WORK TO COMPLETE:
Format the data from its first line through the line containing "Action: point(515,443)", inclusive, as a Markdown table with the columns Row and Data line. Number each row and leave out blank lines.
###
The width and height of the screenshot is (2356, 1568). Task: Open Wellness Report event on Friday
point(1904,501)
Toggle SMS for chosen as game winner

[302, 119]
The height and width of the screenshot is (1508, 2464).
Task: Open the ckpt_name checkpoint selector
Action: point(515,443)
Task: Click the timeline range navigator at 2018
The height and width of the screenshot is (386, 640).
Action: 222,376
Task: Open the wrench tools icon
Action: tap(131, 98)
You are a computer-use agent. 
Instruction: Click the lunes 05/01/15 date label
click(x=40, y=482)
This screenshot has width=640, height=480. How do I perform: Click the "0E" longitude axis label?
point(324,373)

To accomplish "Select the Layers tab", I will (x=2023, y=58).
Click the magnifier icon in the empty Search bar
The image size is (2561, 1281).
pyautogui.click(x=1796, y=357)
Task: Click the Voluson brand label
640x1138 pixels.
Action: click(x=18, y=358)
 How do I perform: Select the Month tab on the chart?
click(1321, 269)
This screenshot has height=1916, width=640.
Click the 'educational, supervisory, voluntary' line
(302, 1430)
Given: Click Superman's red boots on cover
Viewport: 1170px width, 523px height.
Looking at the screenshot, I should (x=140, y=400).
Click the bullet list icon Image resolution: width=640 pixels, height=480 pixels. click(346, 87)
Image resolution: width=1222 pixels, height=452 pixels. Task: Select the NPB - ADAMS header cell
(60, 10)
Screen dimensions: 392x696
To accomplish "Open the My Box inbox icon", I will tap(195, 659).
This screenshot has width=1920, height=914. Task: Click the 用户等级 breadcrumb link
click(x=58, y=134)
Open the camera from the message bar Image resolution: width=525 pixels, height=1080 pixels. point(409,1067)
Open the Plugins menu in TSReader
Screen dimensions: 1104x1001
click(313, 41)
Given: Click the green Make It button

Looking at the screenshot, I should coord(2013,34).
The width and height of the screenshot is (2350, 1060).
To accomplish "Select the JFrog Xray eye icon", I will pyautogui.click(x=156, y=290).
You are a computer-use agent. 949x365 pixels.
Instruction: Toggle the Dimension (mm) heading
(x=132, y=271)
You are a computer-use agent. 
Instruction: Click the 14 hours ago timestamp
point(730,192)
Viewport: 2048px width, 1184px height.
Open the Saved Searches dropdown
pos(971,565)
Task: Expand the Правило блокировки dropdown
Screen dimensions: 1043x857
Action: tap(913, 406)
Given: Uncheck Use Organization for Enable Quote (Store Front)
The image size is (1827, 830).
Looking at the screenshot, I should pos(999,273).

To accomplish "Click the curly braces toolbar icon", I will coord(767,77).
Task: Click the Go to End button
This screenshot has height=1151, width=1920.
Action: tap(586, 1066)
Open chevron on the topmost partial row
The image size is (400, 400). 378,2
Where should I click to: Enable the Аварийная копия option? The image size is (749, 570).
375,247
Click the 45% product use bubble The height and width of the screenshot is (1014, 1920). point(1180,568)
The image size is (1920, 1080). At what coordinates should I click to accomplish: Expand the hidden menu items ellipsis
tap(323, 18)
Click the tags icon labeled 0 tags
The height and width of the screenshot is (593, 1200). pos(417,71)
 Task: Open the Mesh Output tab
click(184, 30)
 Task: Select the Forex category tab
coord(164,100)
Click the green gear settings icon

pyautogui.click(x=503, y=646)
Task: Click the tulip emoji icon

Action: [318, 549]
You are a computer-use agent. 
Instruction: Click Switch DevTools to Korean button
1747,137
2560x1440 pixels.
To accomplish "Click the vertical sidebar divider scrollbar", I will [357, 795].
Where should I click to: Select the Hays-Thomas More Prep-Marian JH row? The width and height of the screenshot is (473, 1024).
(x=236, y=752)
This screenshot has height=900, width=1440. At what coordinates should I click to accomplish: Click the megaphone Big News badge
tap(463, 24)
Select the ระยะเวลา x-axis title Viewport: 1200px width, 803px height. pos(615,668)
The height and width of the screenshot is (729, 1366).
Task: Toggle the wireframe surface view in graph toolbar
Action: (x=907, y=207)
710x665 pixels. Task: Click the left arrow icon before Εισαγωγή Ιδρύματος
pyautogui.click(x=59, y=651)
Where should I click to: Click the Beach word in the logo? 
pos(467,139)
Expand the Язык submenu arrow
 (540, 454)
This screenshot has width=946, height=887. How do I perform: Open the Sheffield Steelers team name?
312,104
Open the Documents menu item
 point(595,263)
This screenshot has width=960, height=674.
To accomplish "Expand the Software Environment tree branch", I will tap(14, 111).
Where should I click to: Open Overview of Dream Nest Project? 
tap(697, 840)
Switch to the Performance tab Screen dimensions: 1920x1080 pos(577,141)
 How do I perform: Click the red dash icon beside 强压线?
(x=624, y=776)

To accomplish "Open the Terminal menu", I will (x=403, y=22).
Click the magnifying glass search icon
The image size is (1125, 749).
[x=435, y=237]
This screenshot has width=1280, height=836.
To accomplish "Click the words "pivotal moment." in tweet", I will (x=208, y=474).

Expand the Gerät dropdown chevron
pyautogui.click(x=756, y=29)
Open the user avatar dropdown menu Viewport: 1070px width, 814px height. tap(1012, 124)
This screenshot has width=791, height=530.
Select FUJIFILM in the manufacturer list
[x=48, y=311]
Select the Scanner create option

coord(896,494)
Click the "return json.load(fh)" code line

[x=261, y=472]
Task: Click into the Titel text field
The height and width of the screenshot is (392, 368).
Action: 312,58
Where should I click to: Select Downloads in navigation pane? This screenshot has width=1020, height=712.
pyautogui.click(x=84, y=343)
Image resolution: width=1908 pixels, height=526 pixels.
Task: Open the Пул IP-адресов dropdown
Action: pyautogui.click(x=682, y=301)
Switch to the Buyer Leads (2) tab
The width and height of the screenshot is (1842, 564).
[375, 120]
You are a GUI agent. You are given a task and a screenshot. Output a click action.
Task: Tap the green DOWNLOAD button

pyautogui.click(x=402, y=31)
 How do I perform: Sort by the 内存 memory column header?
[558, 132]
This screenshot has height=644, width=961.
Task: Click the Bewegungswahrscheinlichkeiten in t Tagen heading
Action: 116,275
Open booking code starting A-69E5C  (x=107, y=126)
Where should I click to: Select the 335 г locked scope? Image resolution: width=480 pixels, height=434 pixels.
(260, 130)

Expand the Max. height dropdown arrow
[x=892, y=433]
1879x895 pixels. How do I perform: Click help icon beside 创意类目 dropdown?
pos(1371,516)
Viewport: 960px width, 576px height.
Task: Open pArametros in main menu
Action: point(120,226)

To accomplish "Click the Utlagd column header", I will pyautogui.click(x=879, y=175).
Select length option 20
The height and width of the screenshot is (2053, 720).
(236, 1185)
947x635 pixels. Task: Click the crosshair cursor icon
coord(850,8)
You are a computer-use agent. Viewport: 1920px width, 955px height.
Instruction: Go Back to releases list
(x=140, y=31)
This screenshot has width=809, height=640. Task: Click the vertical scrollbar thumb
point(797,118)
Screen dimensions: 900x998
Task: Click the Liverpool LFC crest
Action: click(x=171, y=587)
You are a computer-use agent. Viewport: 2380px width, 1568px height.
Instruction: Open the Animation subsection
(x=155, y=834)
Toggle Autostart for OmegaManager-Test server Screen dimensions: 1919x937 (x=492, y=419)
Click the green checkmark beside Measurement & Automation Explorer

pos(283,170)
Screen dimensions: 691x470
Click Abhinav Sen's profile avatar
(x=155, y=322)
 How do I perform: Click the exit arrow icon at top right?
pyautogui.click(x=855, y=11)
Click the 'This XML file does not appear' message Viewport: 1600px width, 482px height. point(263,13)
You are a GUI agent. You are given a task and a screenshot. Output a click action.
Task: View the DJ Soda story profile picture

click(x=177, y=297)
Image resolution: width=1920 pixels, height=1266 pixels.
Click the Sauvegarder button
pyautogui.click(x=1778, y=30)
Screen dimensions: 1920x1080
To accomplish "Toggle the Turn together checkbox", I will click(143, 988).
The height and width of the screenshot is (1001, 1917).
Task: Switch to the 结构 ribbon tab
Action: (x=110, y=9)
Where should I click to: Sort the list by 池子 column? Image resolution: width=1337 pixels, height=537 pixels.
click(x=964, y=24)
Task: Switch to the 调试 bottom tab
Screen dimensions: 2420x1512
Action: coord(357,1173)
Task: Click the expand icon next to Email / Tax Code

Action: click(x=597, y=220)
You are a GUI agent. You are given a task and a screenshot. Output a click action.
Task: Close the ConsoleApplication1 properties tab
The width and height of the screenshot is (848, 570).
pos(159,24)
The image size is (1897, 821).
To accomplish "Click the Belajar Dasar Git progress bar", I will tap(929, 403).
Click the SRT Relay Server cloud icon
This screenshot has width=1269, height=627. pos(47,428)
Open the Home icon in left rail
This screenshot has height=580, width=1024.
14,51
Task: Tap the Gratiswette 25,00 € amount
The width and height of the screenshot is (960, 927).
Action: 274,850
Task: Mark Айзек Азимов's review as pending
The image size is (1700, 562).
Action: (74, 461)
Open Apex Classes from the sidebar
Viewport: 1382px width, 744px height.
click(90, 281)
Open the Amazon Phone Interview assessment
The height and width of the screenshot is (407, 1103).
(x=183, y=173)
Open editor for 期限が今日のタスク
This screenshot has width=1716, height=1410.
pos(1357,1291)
###
REPLY:
| Row | Data line |
|---|---|
| 1 | The width and height of the screenshot is (2356, 1568). Task: Open Wellness Report event on Friday |
| 2 | point(1904,501) |
| 3 | Toggle SMS for chosen as game winner |
| 4 | [302, 119] |
| 5 | The height and width of the screenshot is (1508, 2464). |
| 6 | Task: Open the ckpt_name checkpoint selector |
| 7 | Action: point(515,443) |